Sodium bromide dehydrate on strong heating loses 2 moles of water

$\mathbf{NaBr}\mathbf{.}\mathbf{2}{\mathbf{H}}_{\mathbf{2}}\mathbf{O}\stackrel{\mathbf{∆}}{\mathbf{\to }}\mathbf{NaBr}\mathbf{.}\mathbf{2}{\mathbf{H}}_{\mathbf{2}}\mathbf{O}$

Molar mass of NaBr.2H₂O = 138.922 g/mol

Molar mass of H₂O = 18.016 g/mol.

So, 138.922 g of NaBr.2H₂O loses 36.032 g of water.

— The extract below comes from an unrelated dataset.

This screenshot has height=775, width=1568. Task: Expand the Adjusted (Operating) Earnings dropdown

Similarly, Magnesium bromide dehydrate on strong heating loses 6 moles of water

${\mathbf{MgBr}}_{\mathbf{2}}\mathbf{.}\mathbf{6}{\mathbf{H}}_{\mathbf{2}}\mathbf{O}\stackrel{\mathbf{∆}}{\mathbf{\to }}{\mathbf{MgBr}}_{\mathbf{2}}\mathbf{+}\mathbf{6}{\mathbf{H}}_{\mathbf{2}}\mathbf{O}$

Molar mass of MgBr₂.6H₂O = 292.206 g/mol

Molar mass of H₂O = 18.016 g/mol.

So, 138.922 g of MgBr₂.6H₂O loses 108.096 g of water.

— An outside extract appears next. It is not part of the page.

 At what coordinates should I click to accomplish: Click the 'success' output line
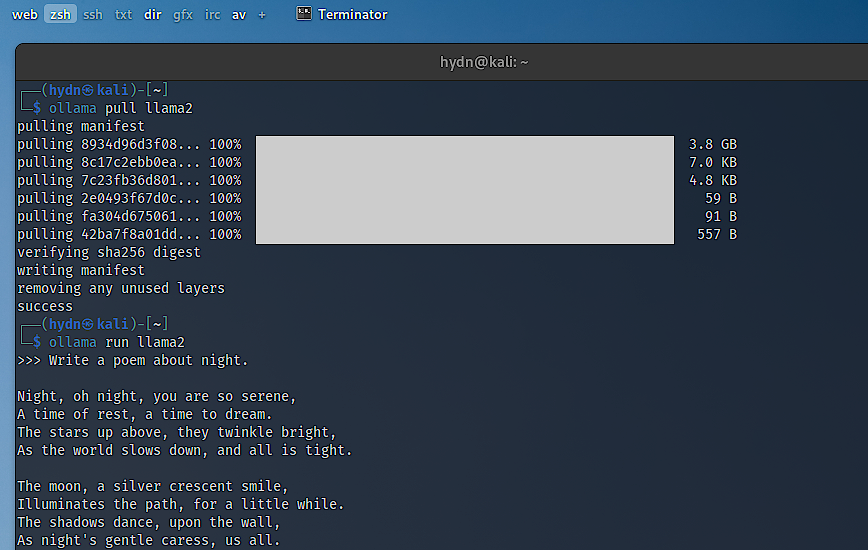(45, 306)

Total mass of the mixture is,

$\mathbf{138}\mathbf{\times }\mathbf{922}\mathbf{g}\mathbf{+}\mathbf{292}\mathbf{.}\mathbf{206}\mathbf{g}\mathbf{=}\mathbf{431}\mathbf{.}\mathbf{128}\mathbf{g}$

Total mass of water lost is,

$\mathbf{36}\mathbf{.}\mathbf{02}\mathbf{g}\mathbf{+}\mathbf{108}\mathbf{.}\mathbf{096}\mathbf{g}\mathbf{=}\mathbf{144}\mathbf{.}\mathbf{128}\mathbf{g}$

Actual mass of water lost = 252.1 mg = 0.2521 g

Mass of the mixture that loses 0.2521 g is,

$\mathbf{0}\mathbf{.}\mathbf{2521}{\mathbf{gH}}_{\mathbf{2}}\mathbf{O}\mathbf{\times }\frac{\mathbf{431}\mathbf{.}\mathbf{128}\mathbf{g}}{\mathbf{144}\mathbf{.}\mathbf{128}\mathbf{g}}\mathbf{=}\mathbf{0}\mathbf{.}\mathbf{7541}\mathbf{g}$

Determination of mass%

Mass of NaBr.2H₂O present in 0.7541 g mixture is,

$$\begin{gathered} =\mathbf{0}\mathbf{.}\mathbf{7541}\mathbf{g}\mathbf{\times }\frac{\mathbf{138}\mathbf{.}\mathbf{922}\mathbf{g}}{\mathbf{431}\mathbf{.}\mathbf{128}\mathbf{gmixture}} \\ \mathbf{=}\mathbf{0}\mathbf{.}\mathbf{2430}\mathit{g} \end{gathered}$$

Mass percent of NaBr.2H₂O is,

$$\begin{gathered} \mathbf{=}\frac{\mathbf{mass}}{\mathbf{totalmass}}\mathbf{\times }\mathbf{100}\mathbf{\%} \\ \mathbf{=}\frac{\mathbf{0}\mathbf{.}\mathbf{2430}\mathbf{g}}{\mathbf{0}\mathbf{.}\mathbf{7541}\mathbf{g}}\mathbf{\times }\mathbf{100}\mathbf{\%} \\ \mathbf{=}\mathbf{32}\mathbf{.}\mathbf{22}\mathbf{\%} \end{gathered}$$

Mass percent of MgBr₂.6H₂O is,

=100%-32.22%

=67.78%

Hence, the mass % of NaBr.2H₂Oand MgBr₂.6H₂O are 32.22% and 67.78%, respectively.